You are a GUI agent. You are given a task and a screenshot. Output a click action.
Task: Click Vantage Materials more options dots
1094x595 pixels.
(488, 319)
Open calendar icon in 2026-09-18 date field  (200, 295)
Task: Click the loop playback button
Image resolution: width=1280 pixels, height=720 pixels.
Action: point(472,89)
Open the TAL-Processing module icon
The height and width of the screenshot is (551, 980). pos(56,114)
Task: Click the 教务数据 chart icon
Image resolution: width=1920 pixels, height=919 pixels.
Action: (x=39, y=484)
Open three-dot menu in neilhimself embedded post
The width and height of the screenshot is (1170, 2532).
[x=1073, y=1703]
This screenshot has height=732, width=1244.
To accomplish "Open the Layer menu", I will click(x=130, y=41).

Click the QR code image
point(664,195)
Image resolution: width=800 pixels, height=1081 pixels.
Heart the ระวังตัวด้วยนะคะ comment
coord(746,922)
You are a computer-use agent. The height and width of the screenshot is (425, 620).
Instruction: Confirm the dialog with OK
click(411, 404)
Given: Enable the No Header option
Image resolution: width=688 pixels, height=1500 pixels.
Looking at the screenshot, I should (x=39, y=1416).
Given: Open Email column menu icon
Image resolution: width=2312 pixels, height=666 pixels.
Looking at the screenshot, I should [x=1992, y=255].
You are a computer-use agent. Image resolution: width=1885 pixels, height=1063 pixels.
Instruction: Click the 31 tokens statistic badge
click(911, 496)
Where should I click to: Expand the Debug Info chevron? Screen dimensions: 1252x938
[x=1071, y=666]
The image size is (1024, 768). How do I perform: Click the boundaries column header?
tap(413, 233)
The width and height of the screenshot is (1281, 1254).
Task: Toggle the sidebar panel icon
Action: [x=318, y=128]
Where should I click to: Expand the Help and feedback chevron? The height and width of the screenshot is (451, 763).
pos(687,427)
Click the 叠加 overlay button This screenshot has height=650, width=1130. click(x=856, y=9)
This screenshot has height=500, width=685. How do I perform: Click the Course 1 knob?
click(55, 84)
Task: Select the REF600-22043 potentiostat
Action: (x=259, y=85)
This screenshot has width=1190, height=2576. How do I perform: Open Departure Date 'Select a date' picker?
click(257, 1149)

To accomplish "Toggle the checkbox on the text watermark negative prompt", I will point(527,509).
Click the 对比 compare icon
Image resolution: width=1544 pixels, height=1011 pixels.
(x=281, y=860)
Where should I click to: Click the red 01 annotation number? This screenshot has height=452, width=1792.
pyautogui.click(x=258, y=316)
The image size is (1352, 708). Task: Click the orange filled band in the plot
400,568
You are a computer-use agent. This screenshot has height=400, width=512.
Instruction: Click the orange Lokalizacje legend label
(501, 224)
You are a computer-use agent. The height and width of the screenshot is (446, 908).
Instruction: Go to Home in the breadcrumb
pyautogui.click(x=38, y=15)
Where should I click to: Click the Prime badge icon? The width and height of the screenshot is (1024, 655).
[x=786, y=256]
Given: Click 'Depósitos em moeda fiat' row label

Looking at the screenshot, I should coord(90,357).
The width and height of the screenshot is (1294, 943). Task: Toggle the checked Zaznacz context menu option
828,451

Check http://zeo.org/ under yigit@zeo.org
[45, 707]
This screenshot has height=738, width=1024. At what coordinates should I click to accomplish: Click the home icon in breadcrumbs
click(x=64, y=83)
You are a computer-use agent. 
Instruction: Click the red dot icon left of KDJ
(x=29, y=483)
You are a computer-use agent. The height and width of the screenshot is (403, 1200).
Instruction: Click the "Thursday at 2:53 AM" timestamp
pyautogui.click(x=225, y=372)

---------------

● **HOW TO COMPLETE THIS TASK**
Look above for the line holding "Click the QR code image" and the line holding "Click the 叠加". Retype both, and every line between them, word for word and nothing else.

● **RESPONSE TO THIS EXERCISE**
Click the QR code image
point(664,195)
Image resolution: width=800 pixels, height=1081 pixels.
Heart the ระวังตัวด้วยนะคะ comment
coord(746,922)
You are a computer-use agent. The height and width of the screenshot is (425, 620).
Instruction: Confirm the dialog with OK
click(411, 404)
Given: Enable the No Header option
Image resolution: width=688 pixels, height=1500 pixels.
Looking at the screenshot, I should (x=39, y=1416).
Given: Open Email column menu icon
Image resolution: width=2312 pixels, height=666 pixels.
Looking at the screenshot, I should [x=1992, y=255].
You are a computer-use agent. Image resolution: width=1885 pixels, height=1063 pixels.
Instruction: Click the 31 tokens statistic badge
click(911, 496)
Where should I click to: Expand the Debug Info chevron? Screen dimensions: 1252x938
[x=1071, y=666]
The image size is (1024, 768). How do I perform: Click the boundaries column header?
tap(413, 233)
The width and height of the screenshot is (1281, 1254).
Task: Toggle the sidebar panel icon
Action: [x=318, y=128]
Where should I click to: Expand the Help and feedback chevron? The height and width of the screenshot is (451, 763).
pos(687,427)
Click the 叠加 overlay button This screenshot has height=650, width=1130. click(x=856, y=9)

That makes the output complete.